Hoy la Iglesia católica celebramos la Dedicación de la Basílica de Letrán, la catedral de Roma y sede episcopal del Papa. Esta basílica se dedicó el año 324, poco después de que cesaran las persecuciones contra los cristianos en el Imperio romano, pero antes de que se convirtiera en la religión oficial.
El evangelio propuesto para esta fiesta nos recuerda cómo se situó Jesús ante la institución del Templo de Jerusalén. Así también nos pone frente a nuestras instituciones católicas y nos interroga sobre la espiritualidad que favorecen o dificultan.
El Templo de Jerusalén era un templo de piedra, de tradición. Se consideraba que allí habitaba la presencia de Dios.
Sin embargo, Jesús inaugura una época nueva, no la de la ley, sino la de la experiencia, del Encuentro. Para eso, él también tuvo que expulsar fuera de sí muchos “animales”: todos aquellos que no le permitían vivir en la coherencia y le sometían a la ira, el miedo, el no entender…
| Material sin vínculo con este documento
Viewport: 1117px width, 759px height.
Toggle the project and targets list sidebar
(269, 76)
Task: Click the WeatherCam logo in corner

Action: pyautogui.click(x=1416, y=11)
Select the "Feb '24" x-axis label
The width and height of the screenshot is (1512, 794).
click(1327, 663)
Hoy Jesús nos habla de no vaciar de contenido lo esencial. Las piedras son piedras, pero su cuerpo es templo del Espíritu. Un templo que no admite cambistas, ni trueques, ni animales. Es espacio vacío, desalojado de todo aquello que no le permite vivir en ese silencio y soledad que hacen que el Espíritu haga en Él su morada. Cuerpo que nadie puede destruir. Cuerpo que vive la fluidez que da la libertad de pensar, sentir y obrar en coherencia, en esa autenticidad de acoger la voluntad de Dios.
Jesús es el ser humano libre, que crece en la medida que experimenta el amor por su Padre y por las personas, por eso su ser se dilata y dinamiza a medida que se expone al amor del Espíritu.
Las piedras son duras, rígidas, solo son receptáculos. Si pierden el espíritu, son edificios muertos, son obras de arte que nos recuerdan otros tiempos. Por eso Jesús inaugura un templo nuevo, SU CUERPO, un cuerpo que se llena de vida, a medida que se vacía de sí mismo para llenarse del Amor de Dios.
Oración
Padre, ayúdanos a poner a punto nuestro cuerpo para que sea templo, como lo fue el de Jesús, dinamizado por tu Espíritu.